5. Nobody is preventing me or you from liking “Sherlock” series. That is besides the point. We live in such a world where basically anything is racist, sexist and homophobic, so it’s kind of assumed TV shows will also be like this. We can choose to either refuse to watch them or enjoy them for their positive qualities without forgetting the questionable stuff.
And yes, I know “Sherlock” was full of it even before this; in fact, I was planning a series of posts on problematic -isms in this series - the first installment is in my draft for days and I hope I’ll publish it soon.
It’s not about somebody preventing you from liking a show or a man’s work even if he shares some opinions you disagree with.
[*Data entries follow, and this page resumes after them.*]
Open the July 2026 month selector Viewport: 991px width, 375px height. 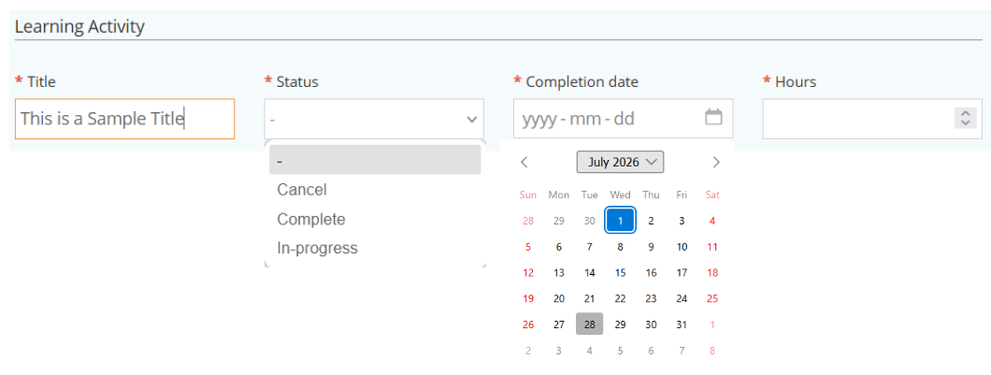(620, 162)
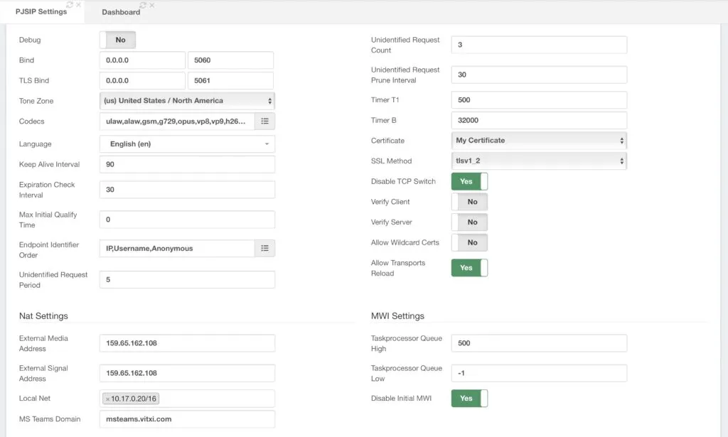Expand the Language English (en) dropdown

tap(187, 144)
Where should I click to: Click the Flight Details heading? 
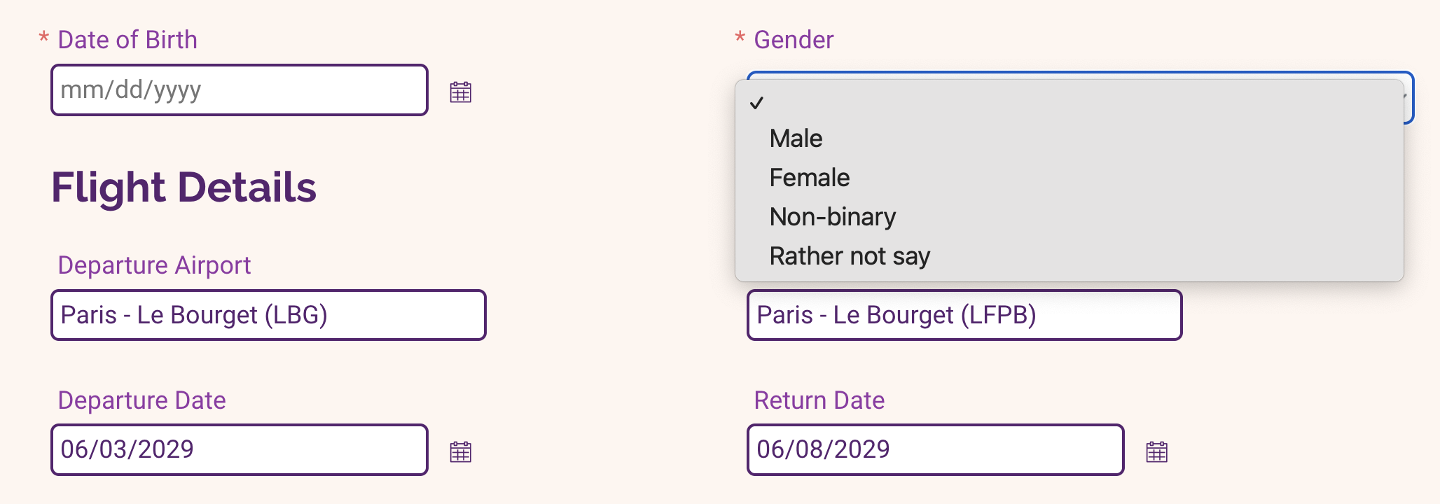click(184, 188)
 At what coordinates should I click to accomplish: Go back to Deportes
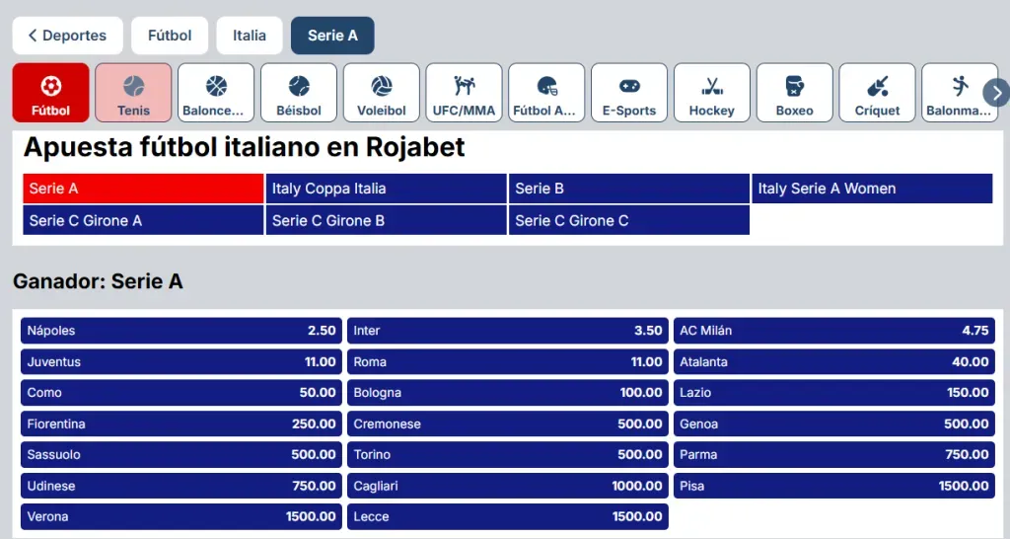coord(67,36)
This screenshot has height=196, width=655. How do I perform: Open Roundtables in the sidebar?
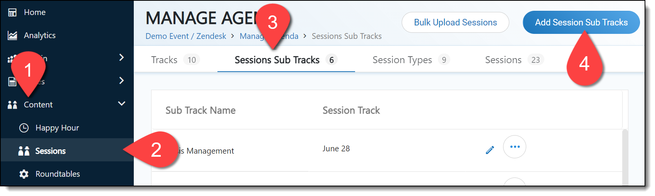pos(58,174)
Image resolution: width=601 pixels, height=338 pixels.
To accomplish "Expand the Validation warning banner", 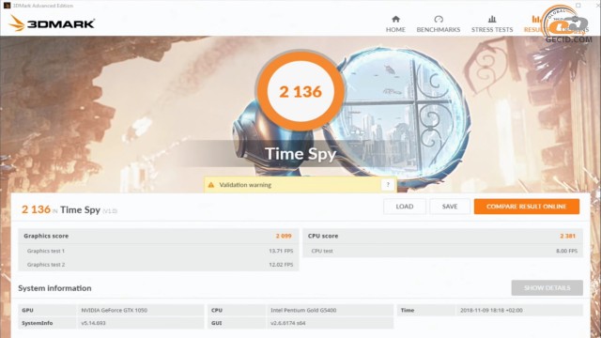I will click(x=301, y=185).
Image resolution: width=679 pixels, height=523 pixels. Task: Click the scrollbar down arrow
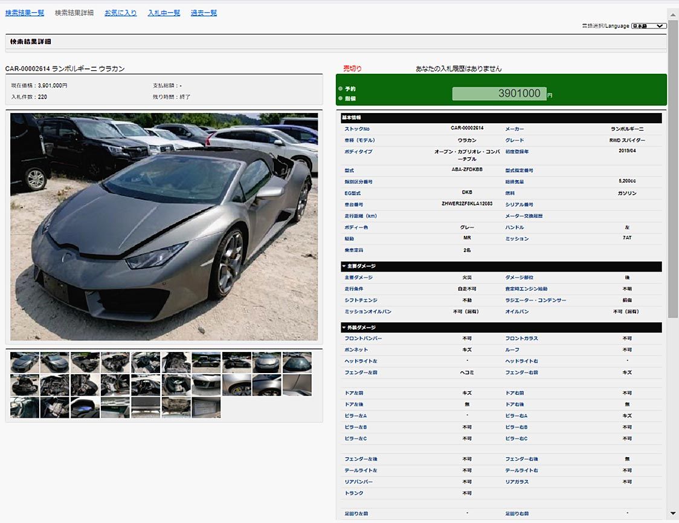coord(673,513)
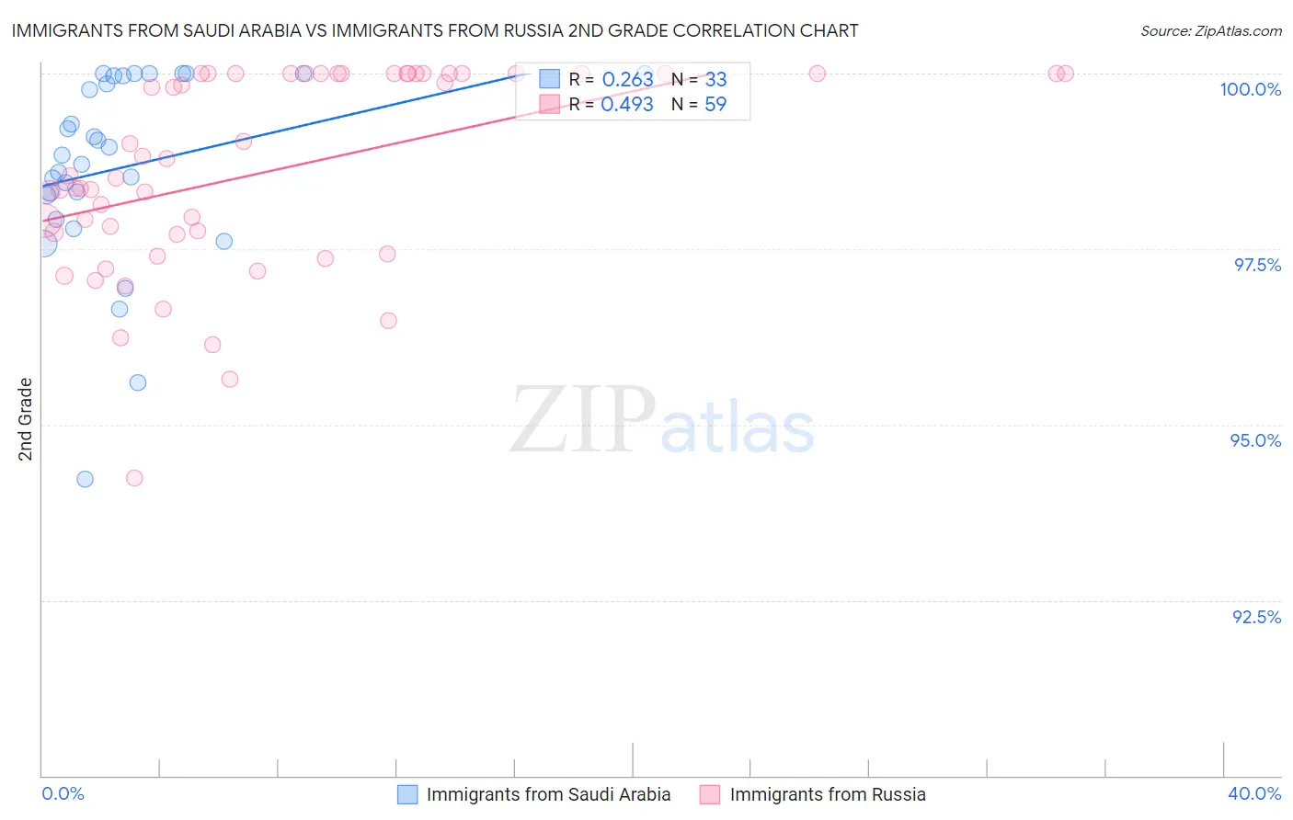
Task: Click the R value 0.263 text
Action: [627, 79]
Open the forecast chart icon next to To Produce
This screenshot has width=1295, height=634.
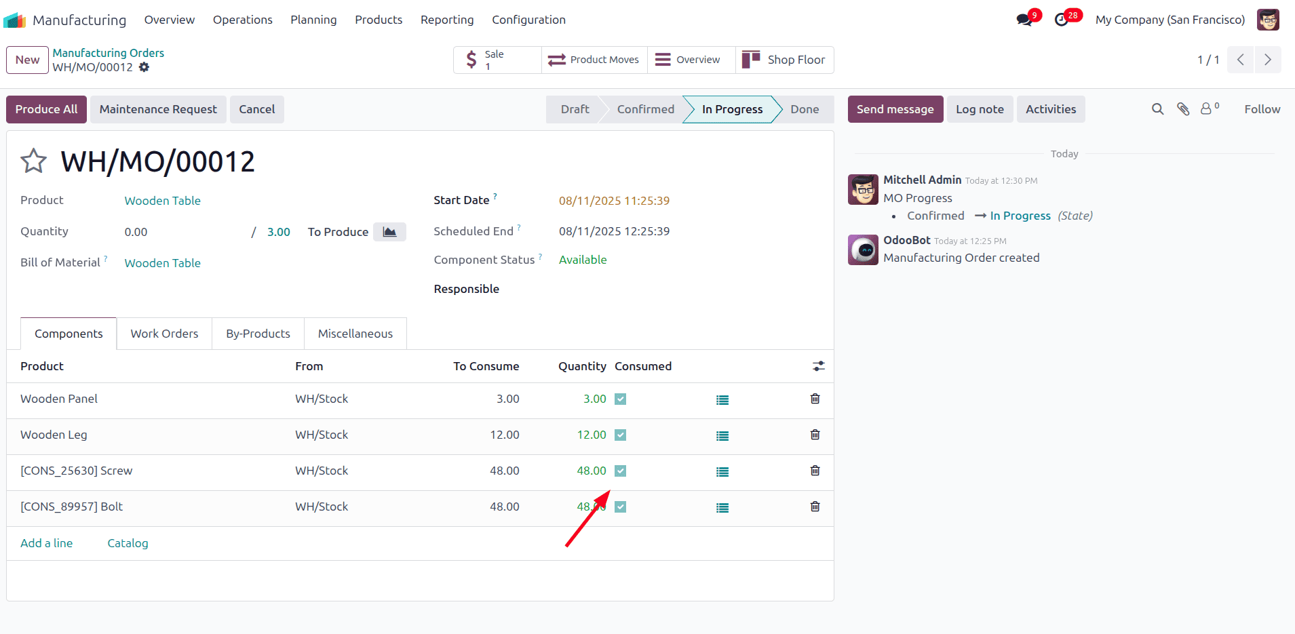click(x=389, y=232)
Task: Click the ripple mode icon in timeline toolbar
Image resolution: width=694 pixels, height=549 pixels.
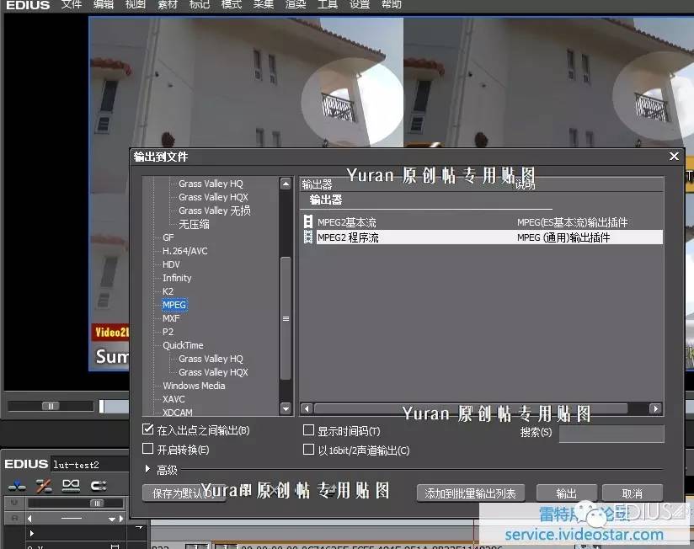Action: 44,485

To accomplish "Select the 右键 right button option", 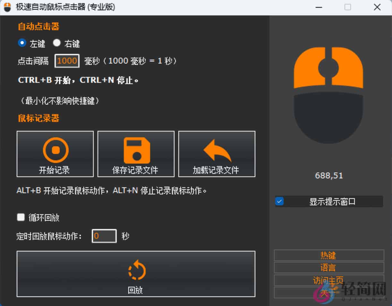I will coord(56,43).
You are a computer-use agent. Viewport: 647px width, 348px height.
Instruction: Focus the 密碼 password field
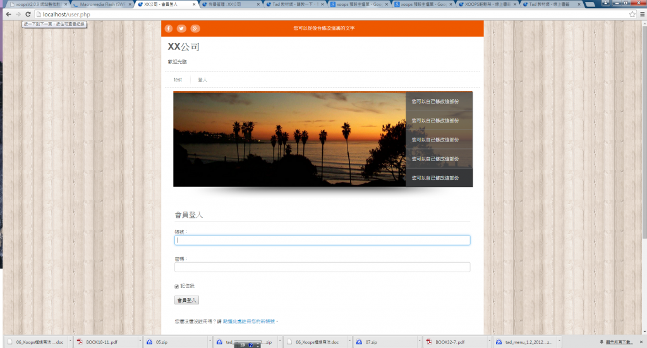[322, 267]
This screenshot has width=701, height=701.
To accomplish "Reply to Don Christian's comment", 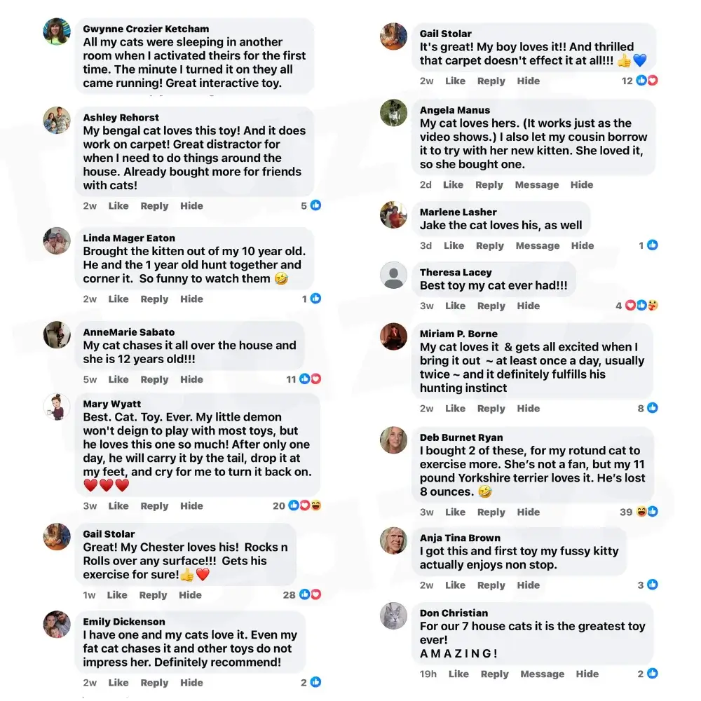I will [495, 674].
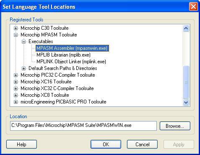Click the Location path input field

pyautogui.click(x=83, y=126)
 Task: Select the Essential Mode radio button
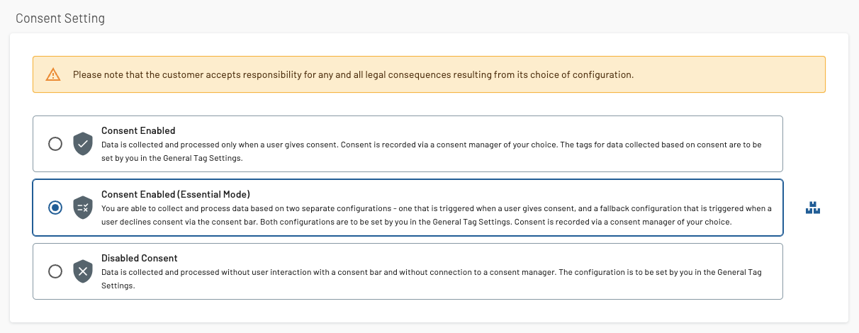tap(55, 208)
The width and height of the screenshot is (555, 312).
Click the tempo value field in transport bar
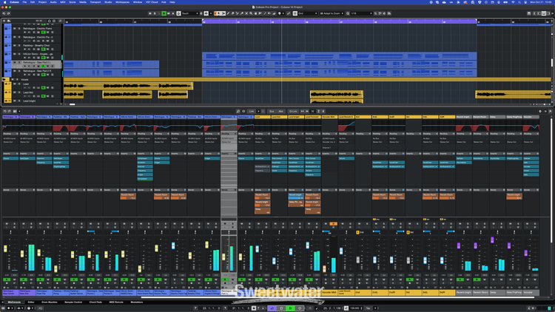pos(354,308)
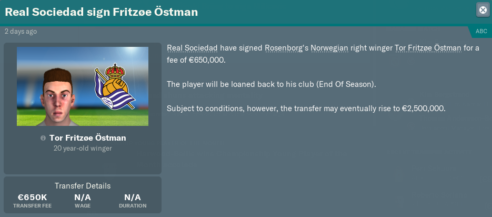
Task: Click the loaned back to club sentence
Action: pos(271,84)
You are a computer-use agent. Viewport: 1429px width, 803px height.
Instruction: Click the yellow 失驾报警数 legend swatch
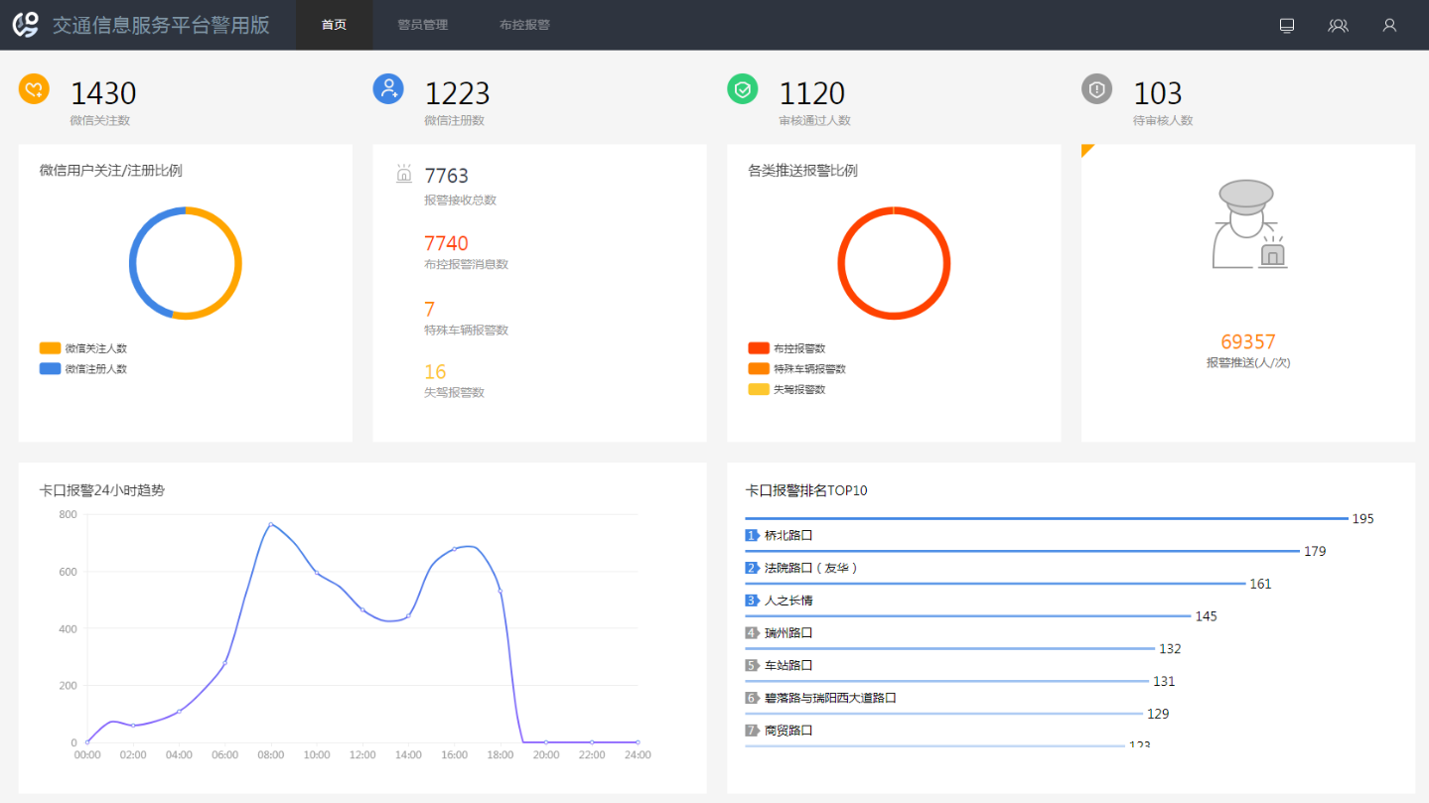[x=759, y=389]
It’s about calling those people/work out on it when this happens - NOT trying to make excuses for them, because at that point it stops being about these shows and these celebs, it becomes about you.
It’s one thing to say: “I know X is homophobic, but I like the show for other reasons and it doesn’t stop me from enjoying certain aspects of it even if I’ll criticize some others”. (Just like it’s one thing to say: “I simply refuse to watch it because X is problematic”). But trying to make excuses just because you like the show/celebrity, or worse - because you secretly share their opinions - that’s bad, to put it mildly.
6. Calling people out on their racism (or sexism, homophobia, etc.) should go without saying. This doesn’t mean you suddenly hate this person or that you don’t want anything to do with them. Let’s face it: most (all?) people fail in at least one of these areas (or similar areas), so pretending it isn’t so it’s not doing any good. Calling people out on their shit does not equal hate towards a person. But these things shouldn’t be ignored.
Even if it’s your co-worker. Even if it’s your best friend. Even if it’s your parent. Not to mention just an actor whose work you like.